Where his companions were the girls did not know. And the barge with the bloodhounds had been poled off shore a few rods. The keeper was sitting on it and calmly smoking his pipe.
Sheriff Larkin was some rods from the shore. With a sudden roar Barnacle slipped his leash and tore down the slope. The dog had run a lot of game on Acorn Island since being landed here; but never a quarry like this.
The big man gave one glance behind and then lost all hope of reaching the boat.

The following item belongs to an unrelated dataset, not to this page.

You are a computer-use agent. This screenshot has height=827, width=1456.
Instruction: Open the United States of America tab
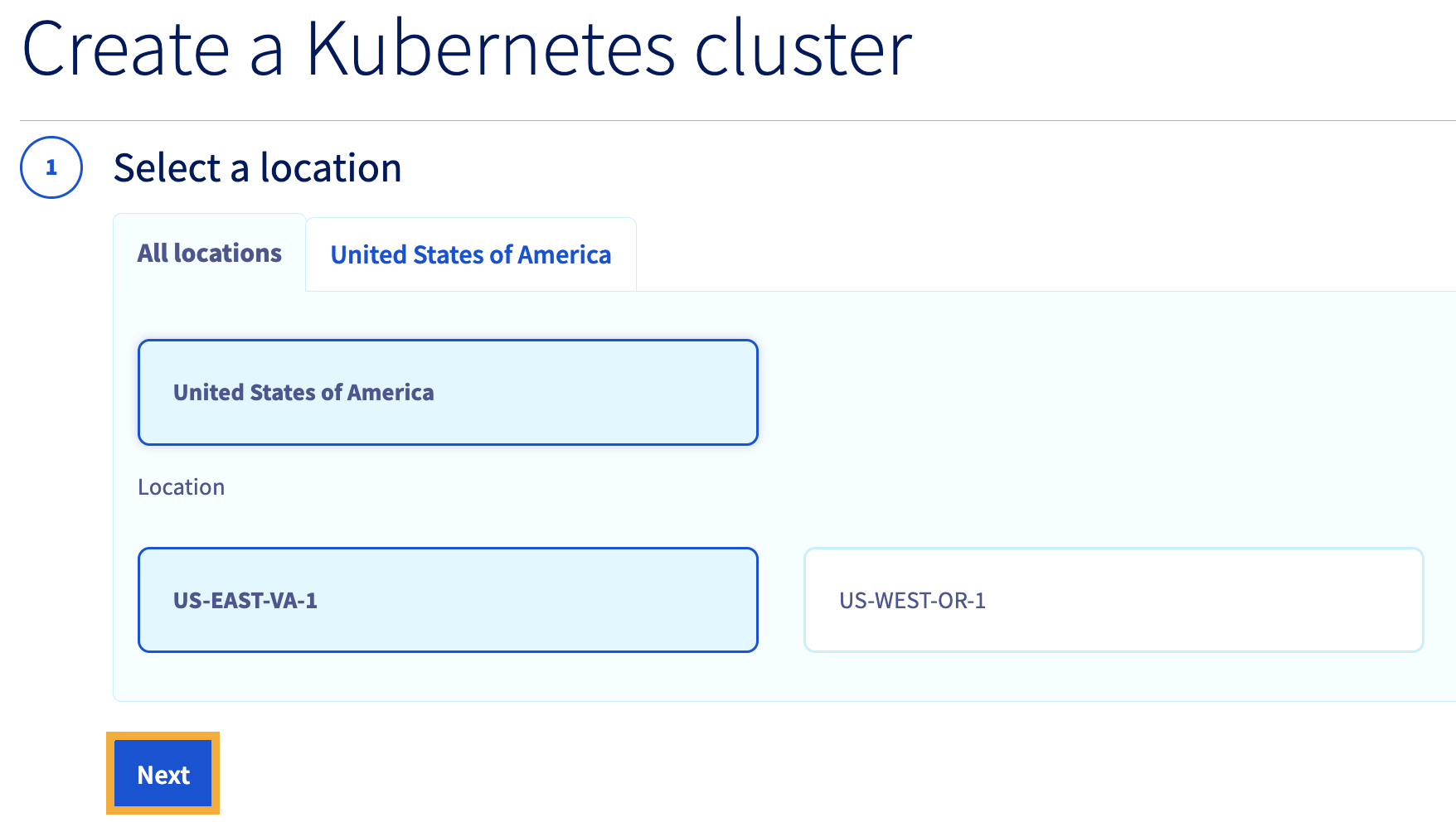click(x=471, y=254)
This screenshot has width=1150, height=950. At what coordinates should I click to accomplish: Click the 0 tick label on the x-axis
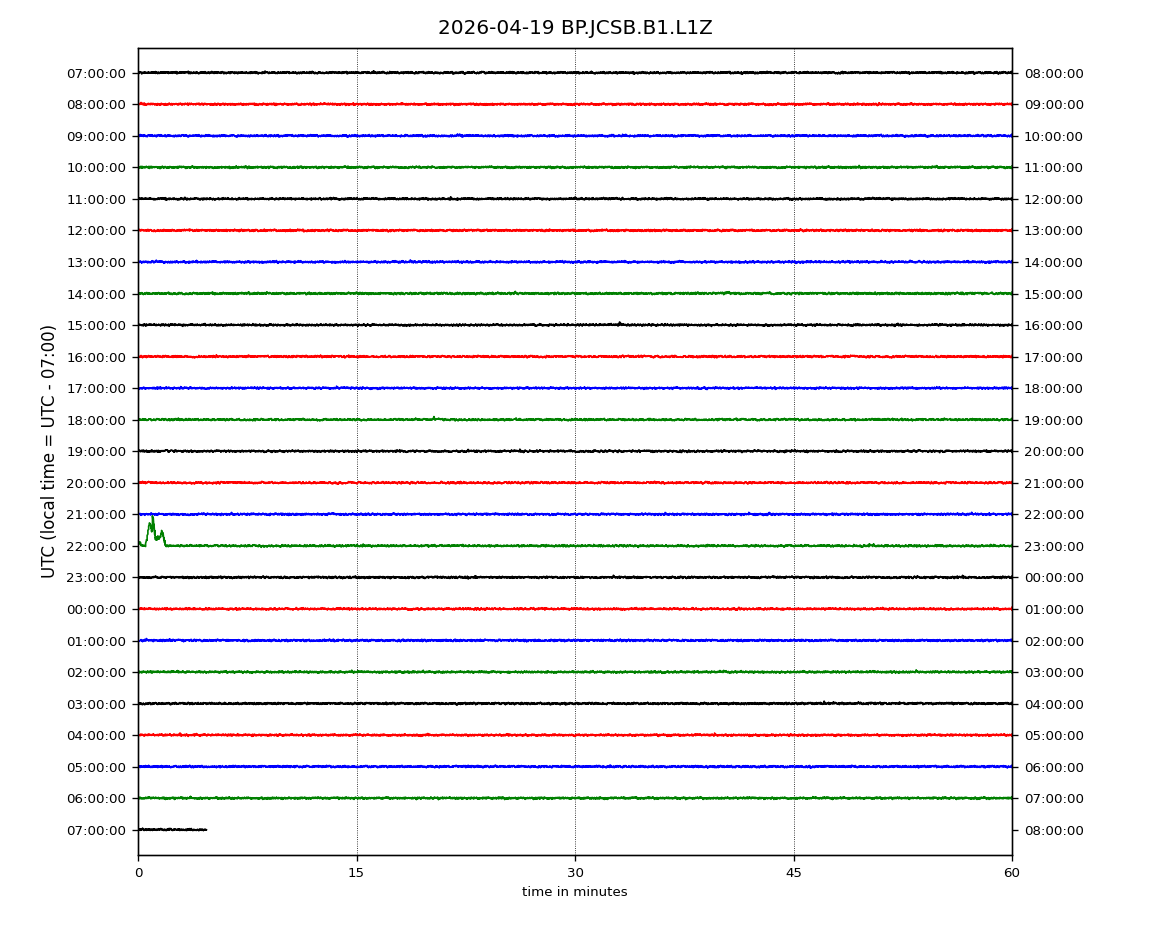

There was a 204 low-branching tree before him: He leaped for the nearest branch and swung his booted legs for a moment while he tried to hitch up on the limb.
The Barnacle jumped for him. The dog fastened to his heel, and for the first time the girls saw that the mongrel-cur really had a terrific grip.
Sheriff Larkin scrambled up into the tree; but for half a minute Barnacle swung from him, clear of the ground. When he dropped to the ground the heel of the sheriff’s boot came with the dog’s jaws!
Barnacle crouched down and began to masticate the heel. But the glare that he turned upward at the man, from his red-rimmed eyes, proclaimed the fact that he would “just as lives” chew on the sheriff’s anatomy.